An exact copy of every entry is the required answer.

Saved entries
▬▬▬▬▬▬▬▬▬▬

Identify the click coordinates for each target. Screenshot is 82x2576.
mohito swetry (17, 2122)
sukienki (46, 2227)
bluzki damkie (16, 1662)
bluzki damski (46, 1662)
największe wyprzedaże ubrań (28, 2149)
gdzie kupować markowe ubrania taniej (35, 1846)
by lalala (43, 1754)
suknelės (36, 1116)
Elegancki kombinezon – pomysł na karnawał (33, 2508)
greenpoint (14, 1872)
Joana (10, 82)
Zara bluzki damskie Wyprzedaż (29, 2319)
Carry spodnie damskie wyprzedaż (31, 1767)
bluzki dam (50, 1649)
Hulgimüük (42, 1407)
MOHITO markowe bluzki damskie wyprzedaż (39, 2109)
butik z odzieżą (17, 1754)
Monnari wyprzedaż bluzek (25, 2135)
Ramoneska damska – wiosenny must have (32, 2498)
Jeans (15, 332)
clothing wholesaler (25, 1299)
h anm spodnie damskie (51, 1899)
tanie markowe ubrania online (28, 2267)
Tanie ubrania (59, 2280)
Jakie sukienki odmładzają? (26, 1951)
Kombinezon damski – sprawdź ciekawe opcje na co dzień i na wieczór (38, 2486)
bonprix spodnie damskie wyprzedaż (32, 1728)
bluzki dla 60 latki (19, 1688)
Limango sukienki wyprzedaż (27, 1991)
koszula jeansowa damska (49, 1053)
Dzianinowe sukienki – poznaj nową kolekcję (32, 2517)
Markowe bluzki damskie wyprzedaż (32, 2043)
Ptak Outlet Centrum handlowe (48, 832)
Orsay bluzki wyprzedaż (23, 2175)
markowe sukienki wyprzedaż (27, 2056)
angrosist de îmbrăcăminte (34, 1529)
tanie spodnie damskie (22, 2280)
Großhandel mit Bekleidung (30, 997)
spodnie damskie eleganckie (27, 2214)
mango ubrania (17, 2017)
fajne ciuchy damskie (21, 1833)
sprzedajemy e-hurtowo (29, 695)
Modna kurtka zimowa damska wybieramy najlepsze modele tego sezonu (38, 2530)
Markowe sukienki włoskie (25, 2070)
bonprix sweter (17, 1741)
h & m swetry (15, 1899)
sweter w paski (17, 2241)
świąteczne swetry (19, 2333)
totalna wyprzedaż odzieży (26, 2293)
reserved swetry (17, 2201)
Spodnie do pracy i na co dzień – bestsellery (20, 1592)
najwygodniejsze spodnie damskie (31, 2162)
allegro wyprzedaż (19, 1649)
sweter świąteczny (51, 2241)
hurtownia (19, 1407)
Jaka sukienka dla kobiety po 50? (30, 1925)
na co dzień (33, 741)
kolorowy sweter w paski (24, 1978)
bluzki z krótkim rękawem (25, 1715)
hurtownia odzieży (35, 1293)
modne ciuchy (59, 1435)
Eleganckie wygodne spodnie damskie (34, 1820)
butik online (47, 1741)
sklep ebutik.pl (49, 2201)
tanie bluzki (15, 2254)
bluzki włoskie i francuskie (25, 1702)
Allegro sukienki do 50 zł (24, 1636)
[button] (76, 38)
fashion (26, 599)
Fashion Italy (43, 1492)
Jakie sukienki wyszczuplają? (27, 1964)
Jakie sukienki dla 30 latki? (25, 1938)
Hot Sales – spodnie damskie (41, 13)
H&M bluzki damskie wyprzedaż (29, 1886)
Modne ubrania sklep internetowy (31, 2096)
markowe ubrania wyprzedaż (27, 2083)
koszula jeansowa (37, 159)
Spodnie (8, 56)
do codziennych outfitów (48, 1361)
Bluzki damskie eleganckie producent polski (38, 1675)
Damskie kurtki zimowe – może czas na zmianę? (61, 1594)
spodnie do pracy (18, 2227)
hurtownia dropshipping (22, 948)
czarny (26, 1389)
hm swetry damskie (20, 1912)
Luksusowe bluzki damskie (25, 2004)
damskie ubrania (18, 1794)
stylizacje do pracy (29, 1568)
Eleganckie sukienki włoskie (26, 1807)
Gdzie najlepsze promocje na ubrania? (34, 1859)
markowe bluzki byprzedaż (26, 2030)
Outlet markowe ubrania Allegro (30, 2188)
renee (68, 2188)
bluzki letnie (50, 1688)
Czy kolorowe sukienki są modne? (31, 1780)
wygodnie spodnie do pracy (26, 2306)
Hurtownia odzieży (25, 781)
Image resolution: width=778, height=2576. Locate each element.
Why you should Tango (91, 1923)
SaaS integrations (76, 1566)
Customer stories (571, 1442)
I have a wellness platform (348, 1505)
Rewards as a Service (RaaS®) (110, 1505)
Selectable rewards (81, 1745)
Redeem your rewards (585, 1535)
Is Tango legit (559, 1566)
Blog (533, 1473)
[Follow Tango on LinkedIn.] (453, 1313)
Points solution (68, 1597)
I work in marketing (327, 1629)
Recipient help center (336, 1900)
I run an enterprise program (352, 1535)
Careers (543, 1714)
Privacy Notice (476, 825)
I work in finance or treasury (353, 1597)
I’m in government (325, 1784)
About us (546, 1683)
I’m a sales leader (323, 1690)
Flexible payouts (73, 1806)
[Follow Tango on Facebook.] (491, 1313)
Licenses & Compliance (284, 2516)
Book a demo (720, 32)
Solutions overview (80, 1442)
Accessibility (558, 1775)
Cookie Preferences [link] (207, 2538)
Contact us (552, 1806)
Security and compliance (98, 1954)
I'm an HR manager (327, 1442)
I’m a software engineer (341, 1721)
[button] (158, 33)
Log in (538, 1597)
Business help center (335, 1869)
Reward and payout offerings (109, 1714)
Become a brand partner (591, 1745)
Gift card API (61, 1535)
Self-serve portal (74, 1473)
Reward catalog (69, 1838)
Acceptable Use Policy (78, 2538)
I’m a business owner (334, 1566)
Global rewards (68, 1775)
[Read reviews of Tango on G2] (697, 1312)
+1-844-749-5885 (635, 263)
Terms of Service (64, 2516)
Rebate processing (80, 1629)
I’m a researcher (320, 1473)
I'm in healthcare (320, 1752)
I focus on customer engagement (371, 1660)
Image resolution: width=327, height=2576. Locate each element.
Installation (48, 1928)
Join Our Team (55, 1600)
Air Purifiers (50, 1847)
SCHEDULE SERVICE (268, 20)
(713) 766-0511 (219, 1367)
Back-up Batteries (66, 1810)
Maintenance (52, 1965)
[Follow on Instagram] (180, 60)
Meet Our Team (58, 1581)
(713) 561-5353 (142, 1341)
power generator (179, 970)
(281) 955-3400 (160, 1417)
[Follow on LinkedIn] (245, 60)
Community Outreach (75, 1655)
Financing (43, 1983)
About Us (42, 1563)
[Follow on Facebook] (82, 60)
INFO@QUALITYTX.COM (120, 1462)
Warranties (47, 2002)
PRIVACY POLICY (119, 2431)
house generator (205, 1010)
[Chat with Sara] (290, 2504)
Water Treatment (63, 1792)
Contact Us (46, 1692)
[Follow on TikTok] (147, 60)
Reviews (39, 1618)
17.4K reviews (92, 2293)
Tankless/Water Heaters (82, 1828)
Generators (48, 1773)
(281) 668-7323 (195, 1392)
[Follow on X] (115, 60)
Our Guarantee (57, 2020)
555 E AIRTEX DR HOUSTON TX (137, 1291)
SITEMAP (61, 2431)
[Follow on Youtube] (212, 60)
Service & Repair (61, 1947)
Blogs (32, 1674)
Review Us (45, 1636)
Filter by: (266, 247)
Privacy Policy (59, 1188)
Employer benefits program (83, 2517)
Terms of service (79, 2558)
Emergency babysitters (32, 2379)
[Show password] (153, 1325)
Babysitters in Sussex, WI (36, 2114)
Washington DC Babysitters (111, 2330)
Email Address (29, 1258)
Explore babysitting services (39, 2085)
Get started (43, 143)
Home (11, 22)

▬▬▬▬▬▬▬▬▬▬

#### Answer space:
Identify the click coordinates for each target. Screenshot is 82x2576.
mohito swetry (17, 2122)
sukienki (46, 2227)
bluzki damkie (16, 1662)
bluzki damski (46, 1662)
największe wyprzedaże ubrań (28, 2149)
gdzie kupować markowe ubrania taniej (35, 1846)
by lalala (43, 1754)
suknelės (36, 1116)
Elegancki kombinezon – pomysł na karnawał (33, 2508)
greenpoint (14, 1872)
Joana (10, 82)
Zara bluzki damskie Wyprzedaż (29, 2319)
Carry spodnie damskie wyprzedaż (31, 1767)
bluzki dam (50, 1649)
Hulgimüük (42, 1407)
MOHITO markowe bluzki damskie wyprzedaż (39, 2109)
butik z odzieżą (17, 1754)
Monnari wyprzedaż bluzek (25, 2135)
Ramoneska damska – wiosenny must have (32, 2498)
Jeans (15, 332)
clothing wholesaler (25, 1299)
h anm spodnie damskie (51, 1899)
tanie markowe ubrania online (28, 2267)
Tanie ubrania (59, 2280)
Jakie sukienki odmładzają? (26, 1951)
Kombinezon damski – sprawdź ciekawe opcje na co dzień i na wieczór (38, 2486)
bonprix spodnie damskie wyprzedaż (32, 1728)
bluzki dla 60 latki (19, 1688)
Limango sukienki wyprzedaż (27, 1991)
koszula jeansowa damska (49, 1053)
Dzianinowe sukienki – poznaj nową kolekcję (32, 2517)
Markowe bluzki damskie wyprzedaż (32, 2043)
Ptak Outlet Centrum handlowe (48, 832)
Orsay bluzki wyprzedaż (23, 2175)
markowe sukienki wyprzedaż (27, 2056)
angrosist de îmbrăcăminte (34, 1529)
tanie spodnie damskie (22, 2280)
Großhandel mit Bekleidung (30, 997)
spodnie damskie eleganckie (27, 2214)
mango ubrania (17, 2017)
fajne ciuchy damskie (21, 1833)
sprzedajemy e-hurtowo (29, 695)
Modna kurtka zimowa damska wybieramy najlepsze modele tego sezonu (38, 2530)
Markowe sukienki włoskie (25, 2070)
bonprix sweter (17, 1741)
h & m swetry (15, 1899)
sweter w paski (17, 2241)
świąteczne swetry (19, 2333)
totalna wyprzedaż odzieży (26, 2293)
reserved swetry (17, 2201)
Spodnie do pracy i na co dzień – bestsellery (20, 1592)
najwygodniejsze spodnie damskie (31, 2162)
allegro wyprzedaż (19, 1649)
sweter świąteczny (51, 2241)
hurtownia (19, 1407)
Jaka sukienka dla kobiety po 50? (30, 1925)
na co dzień (33, 741)
kolorowy sweter w paski (24, 1978)
bluzki z krótkim rękawem (25, 1715)
hurtownia odzieży (35, 1293)
modne ciuchy (59, 1435)
Eleganckie wygodne spodnie damskie (34, 1820)
butik online (47, 1741)
sklep ebutik.pl (49, 2201)
tanie bluzki (15, 2254)
bluzki włoskie i francuskie (25, 1702)
Allegro sukienki do 50 zł (24, 1636)
[button] (76, 38)
fashion (26, 599)
Fashion Italy (43, 1492)
Jakie sukienki wyszczuplają? (27, 1964)
Jakie sukienki dla 30 latki? (25, 1938)
Hot Sales – spodnie damskie (41, 13)
H&M bluzki damskie wyprzedaż (29, 1886)
Modne ubrania sklep internetowy (31, 2096)
markowe ubrania wyprzedaż (27, 2083)
koszula jeansowa (37, 159)
Spodnie (8, 56)
do codziennych outfitów (48, 1361)
Bluzki damskie eleganckie producent polski (38, 1675)
Damskie kurtki zimowe – może czas na zmianę? (61, 1594)
spodnie do pracy (18, 2227)
hurtownia dropshipping (22, 948)
czarny (26, 1389)
hm swetry damskie (20, 1912)
Luksusowe bluzki damskie (25, 2004)
damskie ubrania (18, 1794)
stylizacje do pracy (29, 1568)
Eleganckie sukienki włoskie (26, 1807)
Gdzie najlepsze promocje na ubrania? (34, 1859)
markowe bluzki byprzedaż (26, 2030)
Outlet markowe ubrania Allegro (30, 2188)
renee (68, 2188)
bluzki letnie (50, 1688)
Czy kolorowe sukienki są modne? (31, 1780)
wygodnie spodnie do pracy (26, 2306)
Hurtownia odzieży (25, 781)
Image resolution: width=778, height=2576. Locate each element.
Why you should Tango (91, 1923)
SaaS integrations (76, 1566)
Customer stories (571, 1442)
I have a wellness platform (348, 1505)
Rewards as a Service (RaaS®) (110, 1505)
Selectable rewards (81, 1745)
Redeem your rewards (585, 1535)
Is Tango legit (559, 1566)
Blog (533, 1473)
[Follow Tango on LinkedIn.] (453, 1313)
Points solution (68, 1597)
I work in marketing (327, 1629)
Recipient help center (336, 1900)
I run an enterprise program (352, 1535)
Careers (543, 1714)
Privacy Notice (476, 825)
I work in finance or treasury (353, 1597)
I’m in government (325, 1784)
About us (546, 1683)
I’m a sales leader (323, 1690)
Flexible payouts (73, 1806)
[Follow Tango on Facebook.] (491, 1313)
Licenses & Compliance (284, 2516)
Book a demo (720, 32)
Solutions overview (80, 1442)
Accessibility (558, 1775)
Cookie Preferences [link] (207, 2538)
Contact us (552, 1806)
Security and compliance (98, 1954)
I'm an HR manager (327, 1442)
I’m a software engineer (341, 1721)
[button] (158, 33)
Log in (538, 1597)
Business help center (335, 1869)
Reward and payout offerings (109, 1714)
Become a brand partner (591, 1745)
Gift card API (61, 1535)
Self-serve portal (74, 1473)
Reward catalog (69, 1838)
Acceptable Use Policy (78, 2538)
I’m a business owner (334, 1566)
Global rewards (68, 1775)
[Read reviews of Tango on G2] (697, 1312)
+1-844-749-5885 (635, 263)
Terms of Service (64, 2516)
Rebate processing (80, 1629)
I’m a researcher (320, 1473)
I'm in healthcare (320, 1752)
I focus on customer engagement (371, 1660)
Image resolution: width=327, height=2576. Locate each element.
Installation (48, 1928)
Join Our Team (55, 1600)
Air Purifiers (50, 1847)
SCHEDULE SERVICE (268, 20)
(713) 766-0511 (219, 1367)
Back-up Batteries (66, 1810)
Maintenance (52, 1965)
[Follow on Instagram] (180, 60)
Meet Our Team (58, 1581)
(713) 561-5353 (142, 1341)
power generator (179, 970)
(281) 955-3400 (160, 1417)
[Follow on LinkedIn] (245, 60)
Community Outreach (75, 1655)
Financing (43, 1983)
About Us (42, 1563)
[Follow on Facebook] (82, 60)
INFO@QUALITYTX.COM (120, 1462)
Warranties (47, 2002)
PRIVACY POLICY (119, 2431)
house generator (205, 1010)
[Chat with Sara] (290, 2504)
Water Treatment (63, 1792)
Contact Us (46, 1692)
[Follow on TikTok] (147, 60)
Reviews (39, 1618)
17.4K reviews (92, 2293)
Tankless/Water Heaters (82, 1828)
Generators (48, 1773)
(281) 668-7323 (195, 1392)
[Follow on X] (115, 60)
Our Guarantee (57, 2020)
555 E AIRTEX DR HOUSTON TX (137, 1291)
SITEMAP (61, 2431)
[Follow on Youtube] (212, 60)
Service & Repair (61, 1947)
Blogs (32, 1674)
Review Us (45, 1636)
Filter by: (266, 247)
Privacy Policy (59, 1188)
Employer benefits program (83, 2517)
Terms of service (79, 2558)
Emergency babysitters (32, 2379)
[Show password] (153, 1325)
Babysitters in Sussex, WI (36, 2114)
Washington DC Babysitters (111, 2330)
Email Address (29, 1258)
Explore babysitting services (39, 2085)
Get started (43, 143)
Home (11, 22)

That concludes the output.